**ABOUT THIS EXERCISE**
A word-for-word copy is needed of the line containing "Where should I" and every line after it through the end of the records below, leaving out all pictures.

─── RECORD EXTRACTS ───

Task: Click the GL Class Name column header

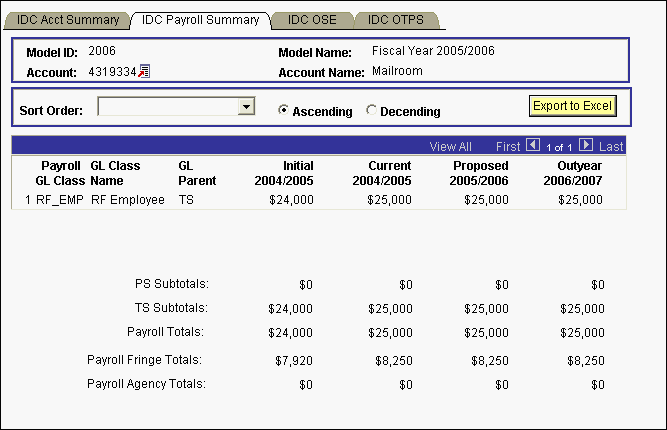Action: [115, 173]
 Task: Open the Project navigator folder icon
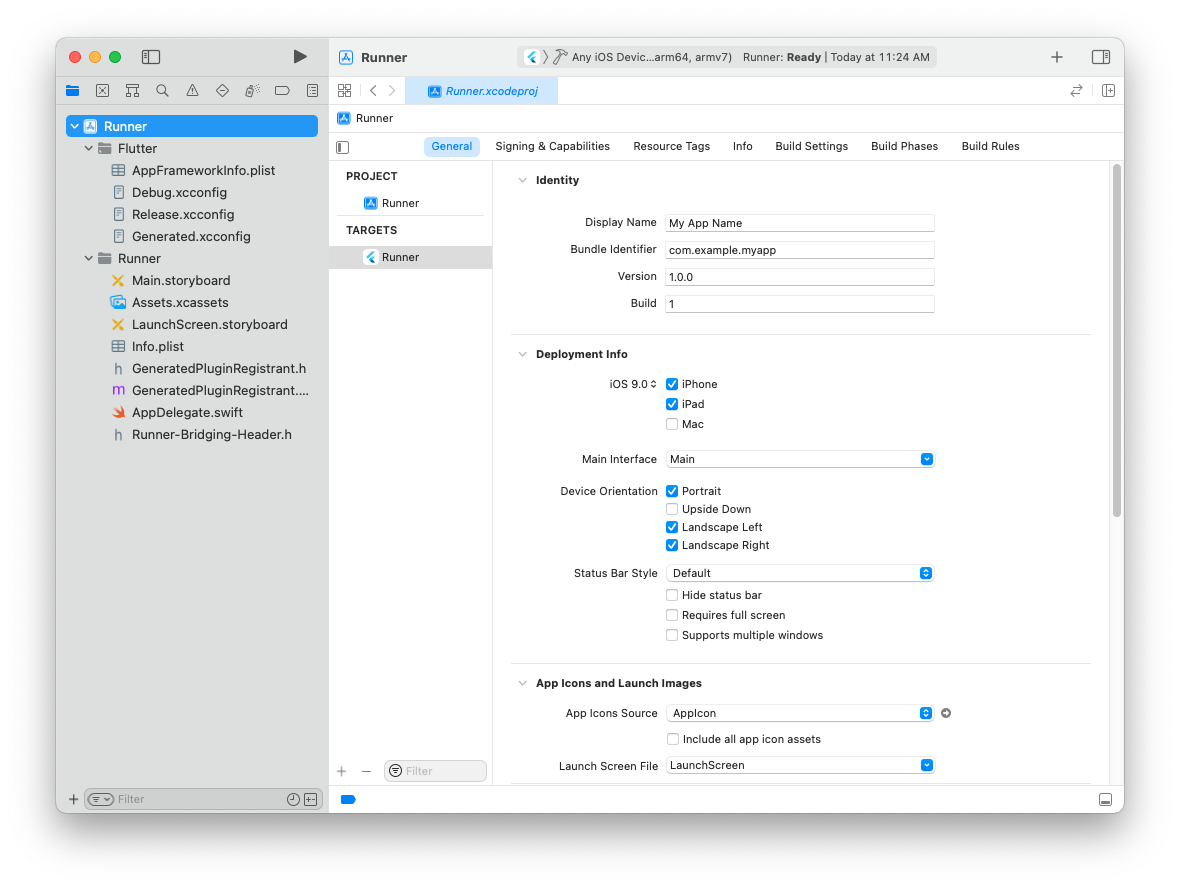(x=72, y=90)
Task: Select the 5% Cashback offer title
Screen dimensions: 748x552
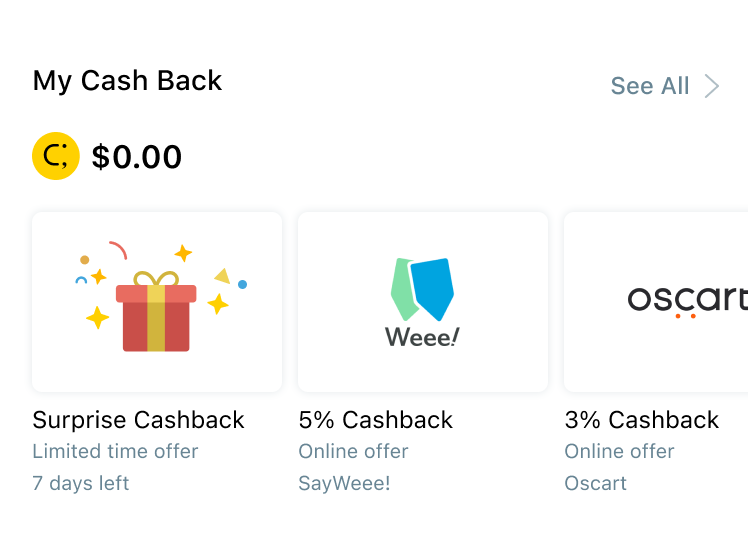Action: [x=376, y=420]
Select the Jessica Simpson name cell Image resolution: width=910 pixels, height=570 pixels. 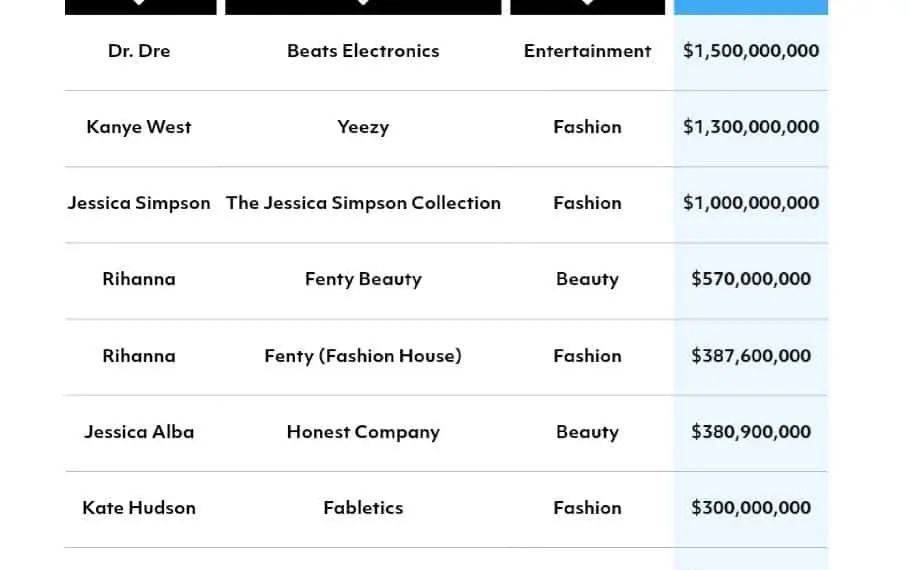[x=139, y=203]
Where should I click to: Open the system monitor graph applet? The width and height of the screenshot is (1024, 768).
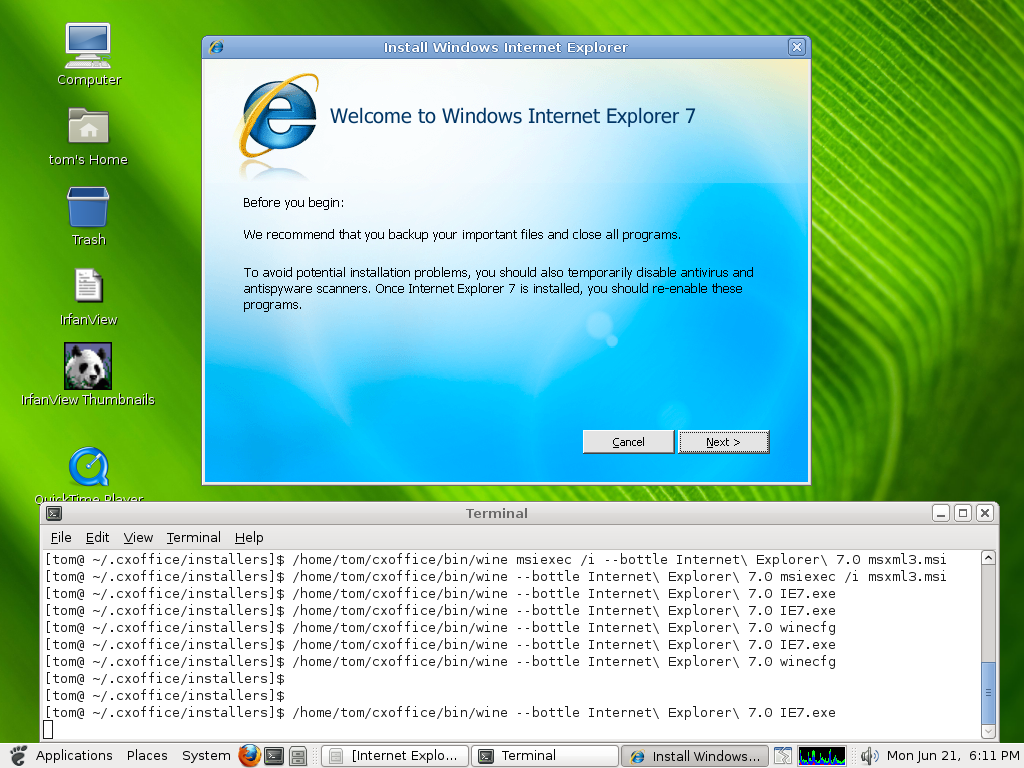coord(821,756)
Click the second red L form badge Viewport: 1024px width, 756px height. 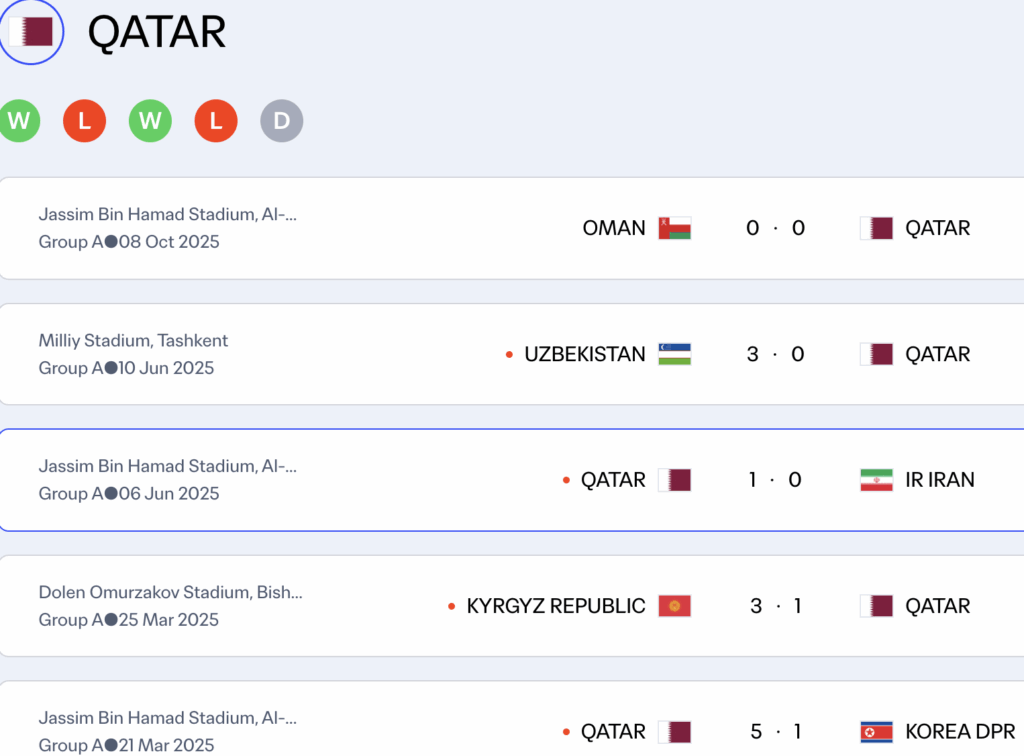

───

**RESPONSE**
Where should I click to: Open the system monitor graph applet? The width and height of the screenshot is (1024, 768).
coord(821,756)
Click the second red L form badge Viewport: 1024px width, 756px height. 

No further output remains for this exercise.